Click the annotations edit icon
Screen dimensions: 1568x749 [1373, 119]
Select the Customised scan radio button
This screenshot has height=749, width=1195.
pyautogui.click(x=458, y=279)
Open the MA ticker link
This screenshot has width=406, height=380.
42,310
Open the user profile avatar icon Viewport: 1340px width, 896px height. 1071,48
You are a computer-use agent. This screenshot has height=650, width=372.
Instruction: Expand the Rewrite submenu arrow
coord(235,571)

★ ★ ★ ★ ★ ★ ★

* **DIRECTIONS FOR THIS TASK**: Copy every line of the entries in which "Open" can be found.

* **RESULT BELOW**:
Open the MA ticker link
Open the user profile avatar icon Viewport: 1340px width, 896px height. 1071,48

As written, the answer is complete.